Goal of the exercise
Each line in the records that mentions the word "options" needs to be listed.

——

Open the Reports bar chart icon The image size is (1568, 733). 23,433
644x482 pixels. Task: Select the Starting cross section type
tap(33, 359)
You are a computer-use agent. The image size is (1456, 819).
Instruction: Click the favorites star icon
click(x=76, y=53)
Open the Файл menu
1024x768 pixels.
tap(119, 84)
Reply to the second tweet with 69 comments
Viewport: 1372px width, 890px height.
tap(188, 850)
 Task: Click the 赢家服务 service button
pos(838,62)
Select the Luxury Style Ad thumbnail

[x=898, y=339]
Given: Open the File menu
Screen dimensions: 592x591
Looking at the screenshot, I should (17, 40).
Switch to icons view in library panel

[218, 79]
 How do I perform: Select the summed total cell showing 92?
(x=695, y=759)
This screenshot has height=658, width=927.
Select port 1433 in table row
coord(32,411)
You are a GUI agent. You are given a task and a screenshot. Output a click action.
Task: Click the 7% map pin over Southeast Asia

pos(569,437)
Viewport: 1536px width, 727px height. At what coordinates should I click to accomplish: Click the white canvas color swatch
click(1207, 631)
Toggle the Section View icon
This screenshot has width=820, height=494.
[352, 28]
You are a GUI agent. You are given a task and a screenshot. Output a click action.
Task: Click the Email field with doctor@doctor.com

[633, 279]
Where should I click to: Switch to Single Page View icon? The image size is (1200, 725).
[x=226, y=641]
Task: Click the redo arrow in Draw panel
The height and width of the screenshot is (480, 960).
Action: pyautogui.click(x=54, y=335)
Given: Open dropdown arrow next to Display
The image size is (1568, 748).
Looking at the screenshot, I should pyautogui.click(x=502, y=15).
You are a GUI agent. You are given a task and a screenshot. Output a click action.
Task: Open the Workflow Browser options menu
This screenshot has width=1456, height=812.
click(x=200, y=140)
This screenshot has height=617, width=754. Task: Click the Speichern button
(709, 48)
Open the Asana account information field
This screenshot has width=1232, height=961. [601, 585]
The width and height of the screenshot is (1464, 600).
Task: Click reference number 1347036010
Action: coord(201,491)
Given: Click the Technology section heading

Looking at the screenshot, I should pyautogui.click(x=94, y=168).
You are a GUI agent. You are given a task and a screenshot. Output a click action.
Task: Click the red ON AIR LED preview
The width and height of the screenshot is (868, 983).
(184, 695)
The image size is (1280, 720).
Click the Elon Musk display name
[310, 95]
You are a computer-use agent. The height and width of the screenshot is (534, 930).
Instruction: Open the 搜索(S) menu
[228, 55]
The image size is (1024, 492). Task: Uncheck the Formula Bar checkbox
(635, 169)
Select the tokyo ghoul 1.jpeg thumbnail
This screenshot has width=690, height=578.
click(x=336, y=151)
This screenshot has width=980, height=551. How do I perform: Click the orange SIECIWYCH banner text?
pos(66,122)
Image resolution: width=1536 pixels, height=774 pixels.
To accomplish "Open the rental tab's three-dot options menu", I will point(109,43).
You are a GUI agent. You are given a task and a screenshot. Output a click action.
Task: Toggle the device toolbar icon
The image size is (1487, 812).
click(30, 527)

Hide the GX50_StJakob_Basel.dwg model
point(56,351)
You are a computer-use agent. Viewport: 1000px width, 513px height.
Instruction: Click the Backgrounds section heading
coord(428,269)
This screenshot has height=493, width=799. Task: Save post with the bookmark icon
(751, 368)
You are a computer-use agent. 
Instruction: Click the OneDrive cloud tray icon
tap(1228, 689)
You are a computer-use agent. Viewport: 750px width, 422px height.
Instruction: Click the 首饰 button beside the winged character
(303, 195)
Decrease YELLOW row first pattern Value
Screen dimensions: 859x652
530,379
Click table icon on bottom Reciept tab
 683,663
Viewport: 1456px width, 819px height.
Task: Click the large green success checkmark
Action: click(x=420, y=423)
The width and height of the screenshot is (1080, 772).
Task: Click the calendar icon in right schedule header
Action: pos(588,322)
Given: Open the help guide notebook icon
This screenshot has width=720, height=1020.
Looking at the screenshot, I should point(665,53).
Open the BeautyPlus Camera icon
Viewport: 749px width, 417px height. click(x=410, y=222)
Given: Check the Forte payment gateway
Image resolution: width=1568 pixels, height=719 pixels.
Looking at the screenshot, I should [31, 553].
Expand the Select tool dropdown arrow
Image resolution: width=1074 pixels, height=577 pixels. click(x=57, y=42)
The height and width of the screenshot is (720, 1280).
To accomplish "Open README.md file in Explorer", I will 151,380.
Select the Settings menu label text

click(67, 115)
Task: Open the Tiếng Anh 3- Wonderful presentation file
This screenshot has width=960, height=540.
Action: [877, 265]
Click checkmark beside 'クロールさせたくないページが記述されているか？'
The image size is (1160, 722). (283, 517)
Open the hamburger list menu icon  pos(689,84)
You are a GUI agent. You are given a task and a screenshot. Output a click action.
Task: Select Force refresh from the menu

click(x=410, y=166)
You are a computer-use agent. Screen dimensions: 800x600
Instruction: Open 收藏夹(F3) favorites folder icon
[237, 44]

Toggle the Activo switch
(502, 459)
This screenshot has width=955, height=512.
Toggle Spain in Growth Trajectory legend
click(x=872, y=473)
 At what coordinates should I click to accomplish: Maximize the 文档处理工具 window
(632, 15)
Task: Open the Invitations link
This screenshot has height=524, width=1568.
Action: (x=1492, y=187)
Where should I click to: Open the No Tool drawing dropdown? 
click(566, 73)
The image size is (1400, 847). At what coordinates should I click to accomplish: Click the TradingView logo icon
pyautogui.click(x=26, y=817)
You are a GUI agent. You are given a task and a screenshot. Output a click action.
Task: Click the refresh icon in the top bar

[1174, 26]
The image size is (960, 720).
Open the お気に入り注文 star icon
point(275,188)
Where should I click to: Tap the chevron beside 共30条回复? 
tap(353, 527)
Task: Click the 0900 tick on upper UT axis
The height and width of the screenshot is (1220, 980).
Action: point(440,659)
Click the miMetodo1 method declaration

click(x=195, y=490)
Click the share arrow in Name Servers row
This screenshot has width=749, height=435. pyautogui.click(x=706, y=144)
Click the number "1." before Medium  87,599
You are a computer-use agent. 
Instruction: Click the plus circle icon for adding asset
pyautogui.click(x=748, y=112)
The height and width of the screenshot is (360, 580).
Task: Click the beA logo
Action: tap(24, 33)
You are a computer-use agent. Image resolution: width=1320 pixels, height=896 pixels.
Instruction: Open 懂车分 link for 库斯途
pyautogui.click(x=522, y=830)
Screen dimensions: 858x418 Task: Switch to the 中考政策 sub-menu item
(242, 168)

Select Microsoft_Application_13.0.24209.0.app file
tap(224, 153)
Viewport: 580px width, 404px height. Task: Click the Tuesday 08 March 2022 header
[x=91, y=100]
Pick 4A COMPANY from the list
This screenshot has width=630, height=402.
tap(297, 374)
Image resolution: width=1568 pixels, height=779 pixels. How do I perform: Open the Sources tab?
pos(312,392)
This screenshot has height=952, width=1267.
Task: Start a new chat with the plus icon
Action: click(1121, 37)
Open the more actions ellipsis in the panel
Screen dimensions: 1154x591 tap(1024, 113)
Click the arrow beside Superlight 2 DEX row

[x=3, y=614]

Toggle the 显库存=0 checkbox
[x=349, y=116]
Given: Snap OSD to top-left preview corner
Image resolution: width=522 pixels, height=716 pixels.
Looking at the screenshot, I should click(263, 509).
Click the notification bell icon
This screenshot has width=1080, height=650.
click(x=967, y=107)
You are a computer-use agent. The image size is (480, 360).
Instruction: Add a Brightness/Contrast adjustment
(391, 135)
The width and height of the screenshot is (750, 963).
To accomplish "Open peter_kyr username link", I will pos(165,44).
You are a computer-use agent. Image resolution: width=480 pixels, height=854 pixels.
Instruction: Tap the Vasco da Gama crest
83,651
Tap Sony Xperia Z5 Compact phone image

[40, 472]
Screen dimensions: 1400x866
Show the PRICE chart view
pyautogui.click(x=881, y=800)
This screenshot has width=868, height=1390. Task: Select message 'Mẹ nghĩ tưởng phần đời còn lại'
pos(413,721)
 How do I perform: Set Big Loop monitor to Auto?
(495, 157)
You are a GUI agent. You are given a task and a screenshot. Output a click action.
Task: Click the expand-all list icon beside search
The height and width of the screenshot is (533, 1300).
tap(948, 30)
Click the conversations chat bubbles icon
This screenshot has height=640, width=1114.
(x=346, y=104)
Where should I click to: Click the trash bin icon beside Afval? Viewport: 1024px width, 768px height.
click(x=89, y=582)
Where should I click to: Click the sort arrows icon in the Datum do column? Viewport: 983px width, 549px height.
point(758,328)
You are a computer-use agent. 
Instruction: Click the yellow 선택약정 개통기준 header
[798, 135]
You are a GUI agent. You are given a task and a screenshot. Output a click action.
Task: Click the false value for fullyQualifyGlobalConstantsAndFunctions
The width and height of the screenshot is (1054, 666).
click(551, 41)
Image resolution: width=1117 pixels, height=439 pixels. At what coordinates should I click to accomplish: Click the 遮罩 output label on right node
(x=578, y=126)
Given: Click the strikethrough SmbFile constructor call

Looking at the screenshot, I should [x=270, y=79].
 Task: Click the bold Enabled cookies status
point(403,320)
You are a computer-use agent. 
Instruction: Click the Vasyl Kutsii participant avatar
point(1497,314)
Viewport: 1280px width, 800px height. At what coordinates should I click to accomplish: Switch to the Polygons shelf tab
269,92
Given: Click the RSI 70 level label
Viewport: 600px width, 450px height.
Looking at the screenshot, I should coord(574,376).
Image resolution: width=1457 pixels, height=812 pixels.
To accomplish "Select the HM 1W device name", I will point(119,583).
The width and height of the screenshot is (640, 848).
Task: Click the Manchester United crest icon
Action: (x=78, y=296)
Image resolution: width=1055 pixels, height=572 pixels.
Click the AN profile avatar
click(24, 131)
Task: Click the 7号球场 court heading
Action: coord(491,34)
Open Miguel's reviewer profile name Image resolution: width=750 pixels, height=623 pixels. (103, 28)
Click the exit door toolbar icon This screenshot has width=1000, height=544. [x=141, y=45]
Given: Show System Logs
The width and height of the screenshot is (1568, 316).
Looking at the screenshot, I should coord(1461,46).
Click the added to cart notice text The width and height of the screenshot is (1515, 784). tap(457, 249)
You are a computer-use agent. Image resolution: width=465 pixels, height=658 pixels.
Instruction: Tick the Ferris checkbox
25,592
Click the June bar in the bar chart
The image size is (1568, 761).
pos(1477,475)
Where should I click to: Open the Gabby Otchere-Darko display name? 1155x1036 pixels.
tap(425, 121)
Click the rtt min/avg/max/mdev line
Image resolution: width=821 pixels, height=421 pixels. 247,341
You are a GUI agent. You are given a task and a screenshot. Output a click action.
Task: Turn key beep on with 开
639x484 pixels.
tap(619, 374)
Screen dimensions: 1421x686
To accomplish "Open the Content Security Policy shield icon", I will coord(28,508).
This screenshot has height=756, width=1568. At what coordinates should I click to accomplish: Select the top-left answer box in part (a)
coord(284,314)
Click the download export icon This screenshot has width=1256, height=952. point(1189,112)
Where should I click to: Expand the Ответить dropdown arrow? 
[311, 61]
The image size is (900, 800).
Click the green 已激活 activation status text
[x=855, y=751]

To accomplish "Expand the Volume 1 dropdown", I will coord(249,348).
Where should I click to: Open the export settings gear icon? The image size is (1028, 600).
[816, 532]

——

Response to the exercise
Task: Open the Workflow Browser options menu
To accomplish "Open the rental tab's three-dot options menu", I will point(109,43).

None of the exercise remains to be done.